As I walked up the main road to my store, many people honk at me as if yelling "You're fat and not worth even being honked at!" but since I use crosswalks like a law abiding person most of the time it is unavoidable. I hate that I began smoking and let myself depend on it now, as if I haven't given up yet, I try to fake a smile and get to work. This job is what pushed me to start smoking only a few years ago. After a long day, once I return home I think within myself, the gloom washing back over me. Is this truly how I would have ended up? If my father hadn't died so long ago would it have gotten here just the same?

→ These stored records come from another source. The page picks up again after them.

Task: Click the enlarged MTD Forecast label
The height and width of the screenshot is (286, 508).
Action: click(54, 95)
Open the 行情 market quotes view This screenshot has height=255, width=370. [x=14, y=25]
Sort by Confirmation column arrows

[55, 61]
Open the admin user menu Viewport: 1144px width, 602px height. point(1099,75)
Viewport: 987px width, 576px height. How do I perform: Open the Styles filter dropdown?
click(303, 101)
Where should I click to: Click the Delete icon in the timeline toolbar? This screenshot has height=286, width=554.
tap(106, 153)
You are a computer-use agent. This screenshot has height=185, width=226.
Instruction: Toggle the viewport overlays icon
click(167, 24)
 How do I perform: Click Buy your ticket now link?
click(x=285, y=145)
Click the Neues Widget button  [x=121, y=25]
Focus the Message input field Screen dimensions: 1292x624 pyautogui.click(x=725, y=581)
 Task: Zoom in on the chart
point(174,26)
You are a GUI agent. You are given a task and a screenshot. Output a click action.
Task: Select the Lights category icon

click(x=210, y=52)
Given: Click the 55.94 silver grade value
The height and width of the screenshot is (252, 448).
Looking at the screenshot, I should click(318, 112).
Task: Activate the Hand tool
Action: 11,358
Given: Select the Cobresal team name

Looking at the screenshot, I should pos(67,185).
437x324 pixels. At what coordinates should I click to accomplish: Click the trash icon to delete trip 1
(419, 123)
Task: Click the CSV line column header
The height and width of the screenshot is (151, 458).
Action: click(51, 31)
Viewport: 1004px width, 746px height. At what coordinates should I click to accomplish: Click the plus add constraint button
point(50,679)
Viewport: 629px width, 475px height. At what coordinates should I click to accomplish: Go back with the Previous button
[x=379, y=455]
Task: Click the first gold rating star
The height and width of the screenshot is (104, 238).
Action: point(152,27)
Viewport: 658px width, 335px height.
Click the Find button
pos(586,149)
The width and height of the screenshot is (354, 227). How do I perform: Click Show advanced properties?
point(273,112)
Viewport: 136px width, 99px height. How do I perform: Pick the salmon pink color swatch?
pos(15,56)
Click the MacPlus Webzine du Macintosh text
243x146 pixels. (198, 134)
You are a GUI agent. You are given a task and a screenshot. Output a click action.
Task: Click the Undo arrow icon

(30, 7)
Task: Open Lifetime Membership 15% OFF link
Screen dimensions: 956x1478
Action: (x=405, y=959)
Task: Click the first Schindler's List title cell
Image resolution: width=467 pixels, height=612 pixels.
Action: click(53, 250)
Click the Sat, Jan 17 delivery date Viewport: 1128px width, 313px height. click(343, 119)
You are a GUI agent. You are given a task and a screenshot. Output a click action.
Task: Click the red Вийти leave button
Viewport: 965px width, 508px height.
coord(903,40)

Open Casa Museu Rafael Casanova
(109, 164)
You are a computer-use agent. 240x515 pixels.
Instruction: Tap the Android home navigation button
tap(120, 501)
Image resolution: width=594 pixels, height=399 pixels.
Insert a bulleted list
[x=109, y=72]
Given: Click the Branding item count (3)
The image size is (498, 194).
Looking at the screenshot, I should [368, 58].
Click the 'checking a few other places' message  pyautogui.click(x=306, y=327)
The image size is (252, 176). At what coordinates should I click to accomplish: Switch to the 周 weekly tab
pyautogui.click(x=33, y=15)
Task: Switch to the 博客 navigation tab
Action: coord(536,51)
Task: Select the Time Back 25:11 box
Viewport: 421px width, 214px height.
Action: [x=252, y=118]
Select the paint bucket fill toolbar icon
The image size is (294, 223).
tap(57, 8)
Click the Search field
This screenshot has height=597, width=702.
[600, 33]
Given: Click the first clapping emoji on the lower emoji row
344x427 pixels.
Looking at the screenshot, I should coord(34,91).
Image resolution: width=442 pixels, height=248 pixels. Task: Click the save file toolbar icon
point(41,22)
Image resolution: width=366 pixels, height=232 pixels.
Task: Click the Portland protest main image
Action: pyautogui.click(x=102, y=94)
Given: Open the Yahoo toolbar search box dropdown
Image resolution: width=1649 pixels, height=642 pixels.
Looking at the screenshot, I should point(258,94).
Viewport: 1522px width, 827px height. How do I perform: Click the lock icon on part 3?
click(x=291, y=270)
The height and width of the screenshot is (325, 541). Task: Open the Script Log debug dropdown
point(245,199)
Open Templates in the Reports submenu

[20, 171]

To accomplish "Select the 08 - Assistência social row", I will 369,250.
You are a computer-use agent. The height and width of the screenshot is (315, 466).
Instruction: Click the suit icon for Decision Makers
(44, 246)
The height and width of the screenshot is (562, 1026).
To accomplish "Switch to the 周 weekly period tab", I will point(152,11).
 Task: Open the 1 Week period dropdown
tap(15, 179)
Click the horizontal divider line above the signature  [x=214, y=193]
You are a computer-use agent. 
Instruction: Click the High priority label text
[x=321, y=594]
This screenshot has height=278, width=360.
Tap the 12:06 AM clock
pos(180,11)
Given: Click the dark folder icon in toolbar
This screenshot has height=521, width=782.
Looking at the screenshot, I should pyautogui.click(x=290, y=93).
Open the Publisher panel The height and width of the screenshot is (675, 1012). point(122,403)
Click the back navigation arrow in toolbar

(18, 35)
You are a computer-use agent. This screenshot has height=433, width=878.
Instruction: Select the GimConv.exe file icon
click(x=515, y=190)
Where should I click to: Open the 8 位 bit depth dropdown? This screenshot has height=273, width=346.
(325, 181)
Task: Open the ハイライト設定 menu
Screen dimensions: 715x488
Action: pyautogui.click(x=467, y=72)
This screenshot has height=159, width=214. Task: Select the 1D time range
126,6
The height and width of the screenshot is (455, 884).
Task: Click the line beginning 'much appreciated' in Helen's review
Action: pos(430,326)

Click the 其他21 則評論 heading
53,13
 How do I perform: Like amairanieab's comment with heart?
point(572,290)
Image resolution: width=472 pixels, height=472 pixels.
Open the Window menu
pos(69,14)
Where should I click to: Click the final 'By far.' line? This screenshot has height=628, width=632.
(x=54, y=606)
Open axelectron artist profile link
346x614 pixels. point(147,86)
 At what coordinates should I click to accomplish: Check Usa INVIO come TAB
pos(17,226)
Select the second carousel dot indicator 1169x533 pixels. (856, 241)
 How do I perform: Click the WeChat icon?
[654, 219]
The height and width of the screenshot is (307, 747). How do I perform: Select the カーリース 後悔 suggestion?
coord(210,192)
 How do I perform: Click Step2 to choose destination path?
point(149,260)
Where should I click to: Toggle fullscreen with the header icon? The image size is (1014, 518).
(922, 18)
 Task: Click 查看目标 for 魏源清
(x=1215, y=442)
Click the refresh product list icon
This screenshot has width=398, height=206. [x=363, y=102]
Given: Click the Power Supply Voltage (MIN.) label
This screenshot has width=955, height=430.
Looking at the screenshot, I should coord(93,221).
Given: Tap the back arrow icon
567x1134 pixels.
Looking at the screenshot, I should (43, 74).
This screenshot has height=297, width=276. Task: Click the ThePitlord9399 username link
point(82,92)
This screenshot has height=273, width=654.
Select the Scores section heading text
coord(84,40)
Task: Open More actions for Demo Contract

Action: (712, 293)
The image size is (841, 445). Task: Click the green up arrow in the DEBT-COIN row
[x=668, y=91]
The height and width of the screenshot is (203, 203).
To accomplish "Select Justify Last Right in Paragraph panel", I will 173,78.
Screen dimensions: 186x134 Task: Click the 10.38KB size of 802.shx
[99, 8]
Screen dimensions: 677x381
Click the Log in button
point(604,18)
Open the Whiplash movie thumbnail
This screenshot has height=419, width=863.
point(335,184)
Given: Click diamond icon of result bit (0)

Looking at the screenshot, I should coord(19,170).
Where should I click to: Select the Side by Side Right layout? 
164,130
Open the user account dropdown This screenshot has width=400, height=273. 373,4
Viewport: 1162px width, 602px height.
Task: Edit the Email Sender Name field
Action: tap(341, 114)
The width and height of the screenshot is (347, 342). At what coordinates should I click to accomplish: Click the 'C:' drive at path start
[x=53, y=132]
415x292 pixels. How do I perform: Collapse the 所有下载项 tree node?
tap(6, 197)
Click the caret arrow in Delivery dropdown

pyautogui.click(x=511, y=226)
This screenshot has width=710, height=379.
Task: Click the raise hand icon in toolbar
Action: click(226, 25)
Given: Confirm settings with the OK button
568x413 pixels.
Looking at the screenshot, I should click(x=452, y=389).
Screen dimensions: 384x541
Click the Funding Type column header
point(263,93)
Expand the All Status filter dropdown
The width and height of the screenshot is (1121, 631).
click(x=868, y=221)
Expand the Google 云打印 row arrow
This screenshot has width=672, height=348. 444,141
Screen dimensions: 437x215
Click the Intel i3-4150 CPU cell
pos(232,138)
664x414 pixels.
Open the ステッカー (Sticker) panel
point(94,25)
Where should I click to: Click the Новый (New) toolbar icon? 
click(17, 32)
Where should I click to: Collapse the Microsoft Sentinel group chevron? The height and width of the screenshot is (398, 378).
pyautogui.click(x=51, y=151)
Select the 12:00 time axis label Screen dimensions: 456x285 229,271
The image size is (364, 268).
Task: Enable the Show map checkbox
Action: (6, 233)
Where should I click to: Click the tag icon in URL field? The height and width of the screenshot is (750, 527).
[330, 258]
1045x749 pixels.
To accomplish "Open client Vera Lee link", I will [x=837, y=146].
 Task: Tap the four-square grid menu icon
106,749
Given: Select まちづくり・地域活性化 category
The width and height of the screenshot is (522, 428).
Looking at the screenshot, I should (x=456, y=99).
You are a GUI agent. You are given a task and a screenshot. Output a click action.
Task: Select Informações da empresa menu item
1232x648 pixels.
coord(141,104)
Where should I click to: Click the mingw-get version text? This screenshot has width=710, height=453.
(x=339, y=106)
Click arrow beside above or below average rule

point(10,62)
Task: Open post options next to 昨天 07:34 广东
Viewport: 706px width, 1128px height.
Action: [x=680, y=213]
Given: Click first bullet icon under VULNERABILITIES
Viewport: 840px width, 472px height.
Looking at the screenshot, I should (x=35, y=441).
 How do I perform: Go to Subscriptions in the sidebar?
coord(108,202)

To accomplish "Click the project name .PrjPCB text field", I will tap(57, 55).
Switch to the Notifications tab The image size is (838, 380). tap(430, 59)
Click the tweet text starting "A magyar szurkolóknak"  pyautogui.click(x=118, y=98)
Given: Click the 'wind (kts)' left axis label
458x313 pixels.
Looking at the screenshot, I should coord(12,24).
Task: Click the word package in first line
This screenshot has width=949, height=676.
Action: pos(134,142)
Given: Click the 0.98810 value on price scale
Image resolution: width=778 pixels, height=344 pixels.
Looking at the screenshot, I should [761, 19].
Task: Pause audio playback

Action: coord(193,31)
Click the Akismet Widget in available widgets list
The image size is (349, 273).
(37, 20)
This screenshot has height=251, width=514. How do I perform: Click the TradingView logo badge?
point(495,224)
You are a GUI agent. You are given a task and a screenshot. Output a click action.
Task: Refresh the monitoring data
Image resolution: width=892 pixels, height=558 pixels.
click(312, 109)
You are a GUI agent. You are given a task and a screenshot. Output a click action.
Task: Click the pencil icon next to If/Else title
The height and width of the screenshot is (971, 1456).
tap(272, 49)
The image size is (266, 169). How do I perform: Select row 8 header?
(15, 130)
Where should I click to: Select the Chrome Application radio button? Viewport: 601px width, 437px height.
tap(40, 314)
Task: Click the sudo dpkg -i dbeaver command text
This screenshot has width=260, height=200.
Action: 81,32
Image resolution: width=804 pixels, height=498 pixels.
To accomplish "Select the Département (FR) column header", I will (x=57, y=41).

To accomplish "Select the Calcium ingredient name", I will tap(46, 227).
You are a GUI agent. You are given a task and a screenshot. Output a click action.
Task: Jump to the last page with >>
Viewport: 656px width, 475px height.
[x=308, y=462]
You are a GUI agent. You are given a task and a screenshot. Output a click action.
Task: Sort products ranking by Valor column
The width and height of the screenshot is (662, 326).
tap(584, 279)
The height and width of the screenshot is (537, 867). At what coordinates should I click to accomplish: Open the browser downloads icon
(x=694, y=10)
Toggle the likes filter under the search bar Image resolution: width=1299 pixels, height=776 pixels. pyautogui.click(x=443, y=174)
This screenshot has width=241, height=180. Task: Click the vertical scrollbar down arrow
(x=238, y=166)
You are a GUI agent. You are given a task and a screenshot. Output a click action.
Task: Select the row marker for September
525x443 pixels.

I wish I knew if this was what was planned for me to endure or if I made this become my life because it seems like hell.

I hate this yes, but I love it too. For every second of pain or mentally feeling so sad there is a moment of joy or stillness to calm my nerves. As I've returned home from a long day of working at a gas station, I return to someone who loves me and animals that come running to greet me. He doesn't always see how much I hurt but he tries to understand, even if I don't. My friends will come to me to relax and chat, they look to me to keep their secrets and their pain too. I love people around me as much as I hate some of the turmoil they cause. I feel like a lightning rod. I hate to love as hard, I work harder, and I will only keep going so long as I am alive to absorb the shock. That is all we can do, is live, love and hope we don't bring ourselves or others down. Some days are harder to keep up with, some will completely knock you down, but the truly good ones redeem you.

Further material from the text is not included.